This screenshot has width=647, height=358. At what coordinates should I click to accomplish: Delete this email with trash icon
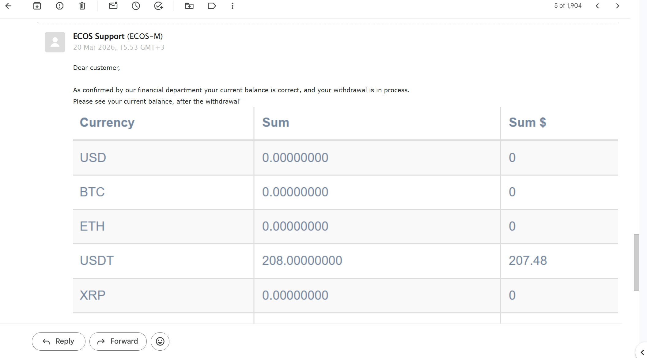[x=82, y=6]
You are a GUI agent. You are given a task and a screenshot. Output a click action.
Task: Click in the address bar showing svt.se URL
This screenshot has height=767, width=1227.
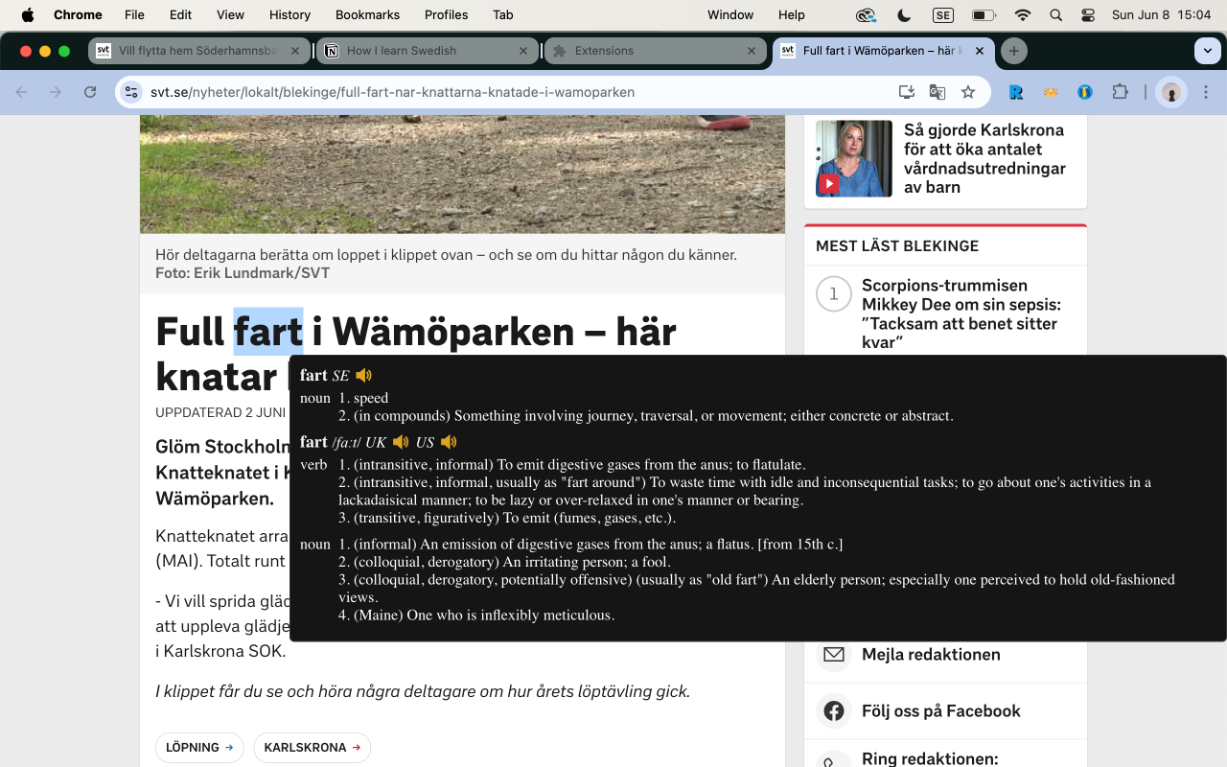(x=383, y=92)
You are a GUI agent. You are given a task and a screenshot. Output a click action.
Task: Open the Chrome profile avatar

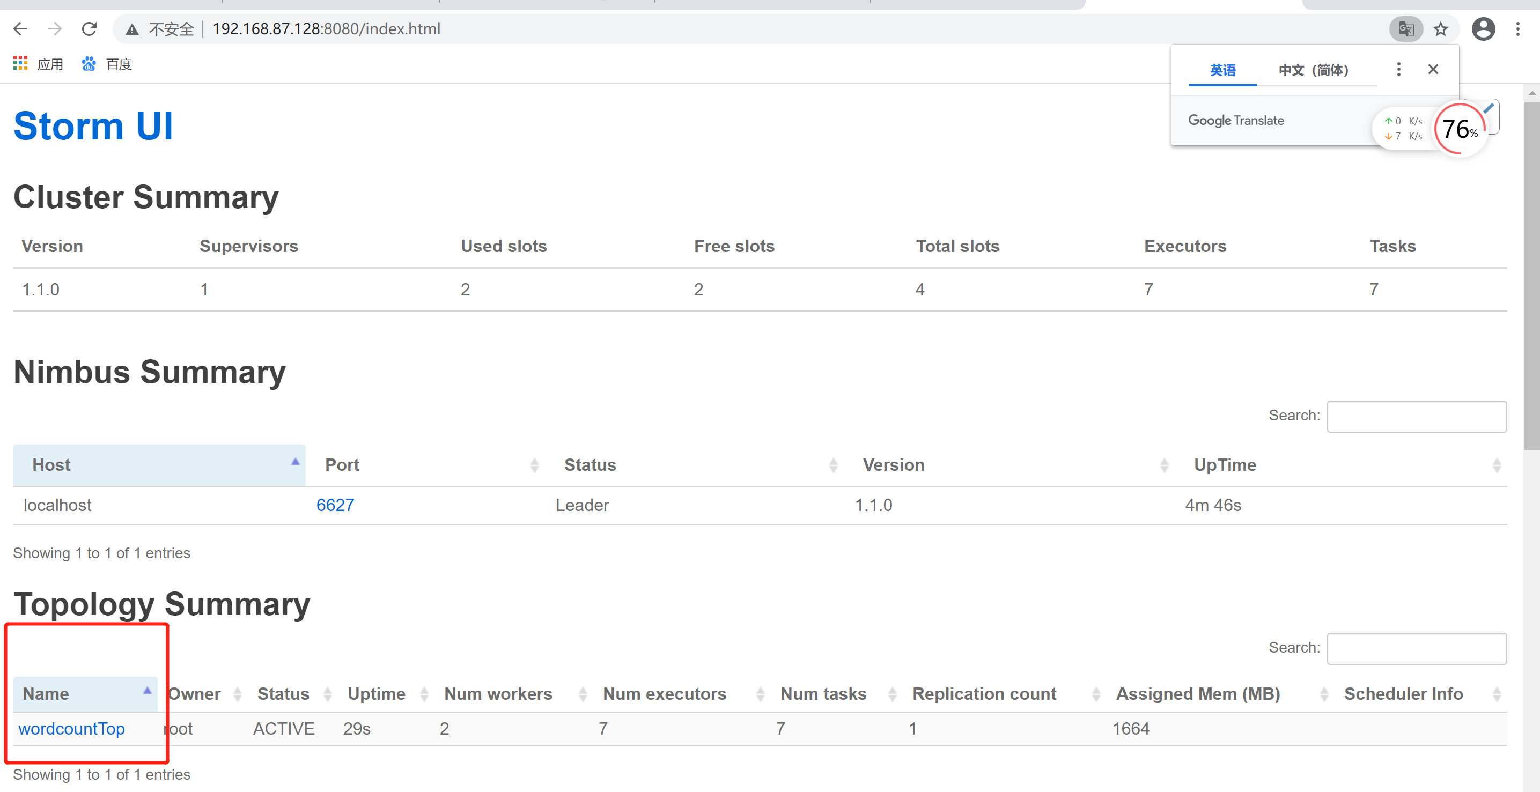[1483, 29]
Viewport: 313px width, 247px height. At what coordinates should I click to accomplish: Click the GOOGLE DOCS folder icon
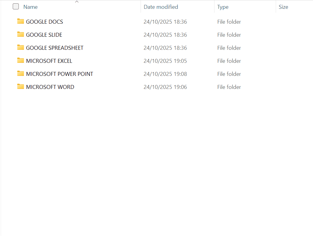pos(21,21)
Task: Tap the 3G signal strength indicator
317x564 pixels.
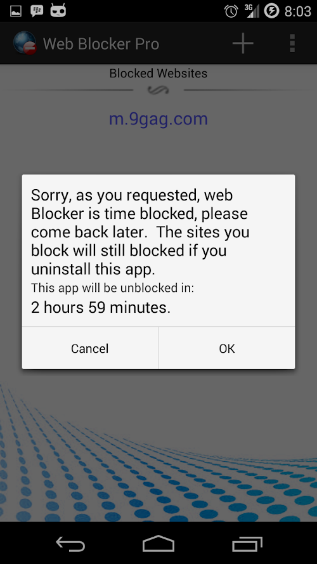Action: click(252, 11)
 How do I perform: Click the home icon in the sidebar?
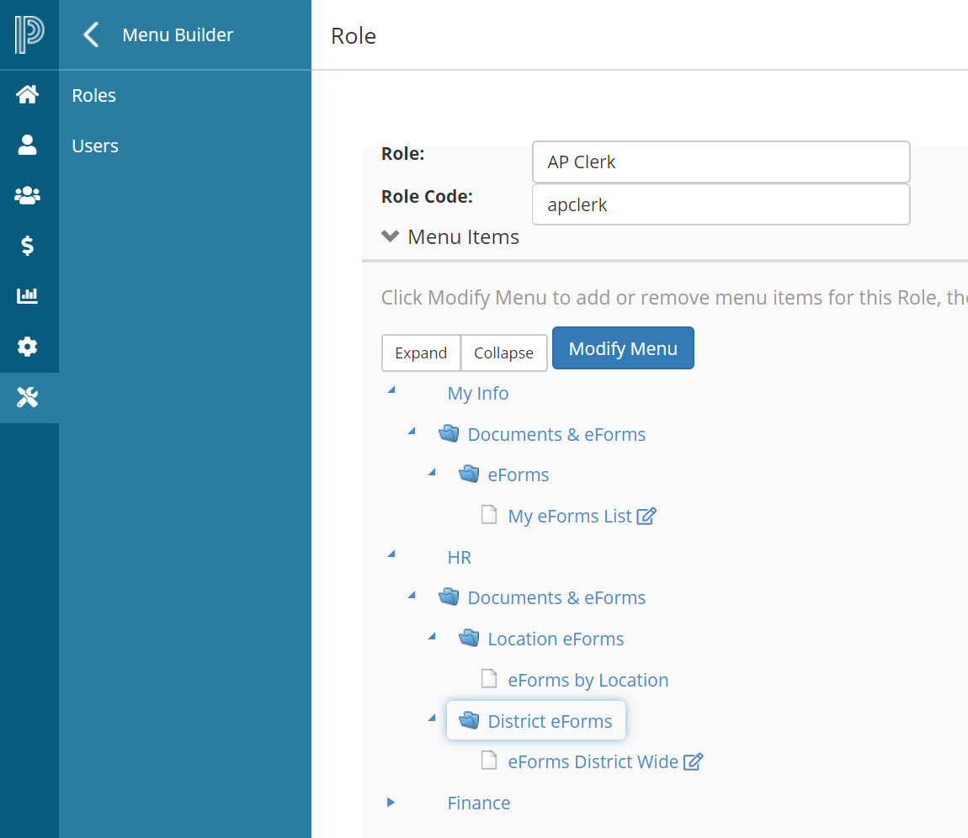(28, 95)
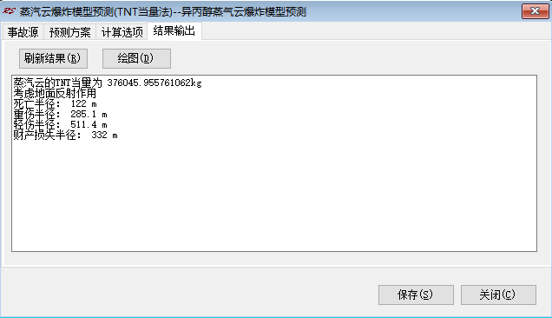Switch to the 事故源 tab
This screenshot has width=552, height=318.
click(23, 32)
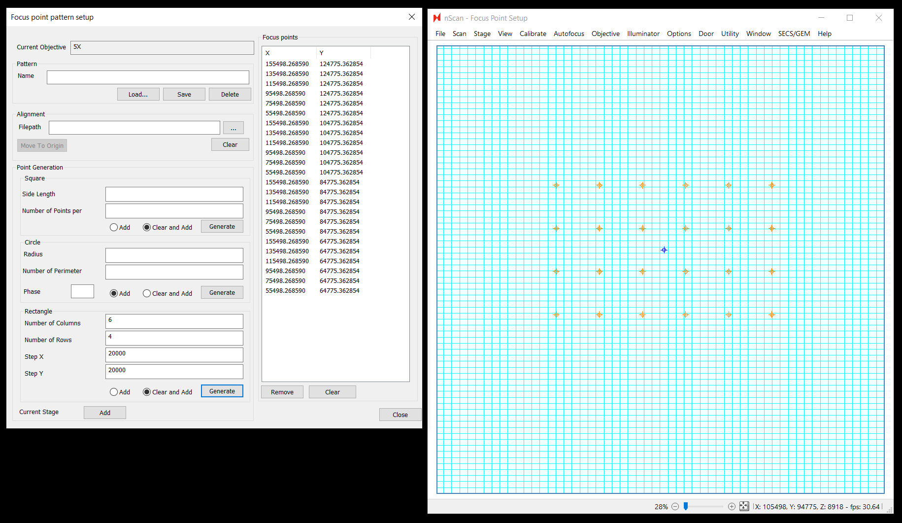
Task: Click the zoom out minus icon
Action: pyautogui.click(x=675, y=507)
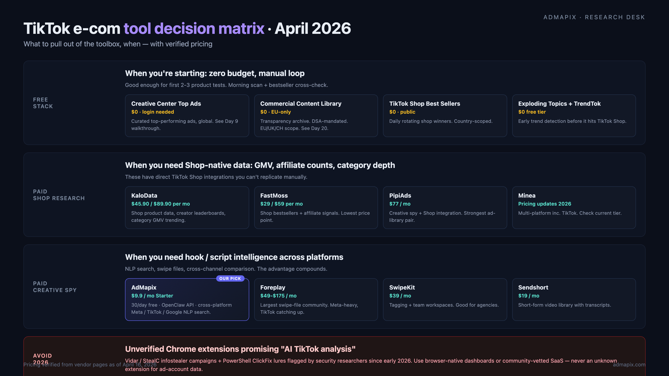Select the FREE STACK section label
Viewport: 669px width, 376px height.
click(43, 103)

========================================================================

◆ What to work on
Reproduce all of the material with every occurrence of "GUI agent" replaced by "interface agent" and everything else left unchanged. Omit the pictures.

◆ Result of the exercise
This screenshot has width=647, height=358. At what coordinates should I click to accomplish: Delete this email with trash icon
[x=82, y=6]
You are a interface agent. You are given a task and a screenshot. Output a click action.
Task: Click in the address bar showing svt.se URL
This screenshot has height=767, width=1227.
(x=383, y=92)
You are a interface agent. You are given a task and a screenshot. Output a click action.
Task: Open the Chrome profile avatar

[1483, 29]
Viewport: 313px width, 247px height. At what coordinates should I click to accomplish: Click the GOOGLE DOCS folder icon
pos(21,21)
Task: Tap the 3G signal strength indicator
317x564 pixels.
Action: click(252, 11)
 How do I perform: Click the home icon in the sidebar?
(28, 95)
Switch to the 事故源 tab
This screenshot has width=552, height=318.
click(23, 32)
Task: Click the zoom out minus icon
Action: pyautogui.click(x=675, y=507)
Select the FREE STACK section label
Viewport: 669px width, 376px height.
click(43, 103)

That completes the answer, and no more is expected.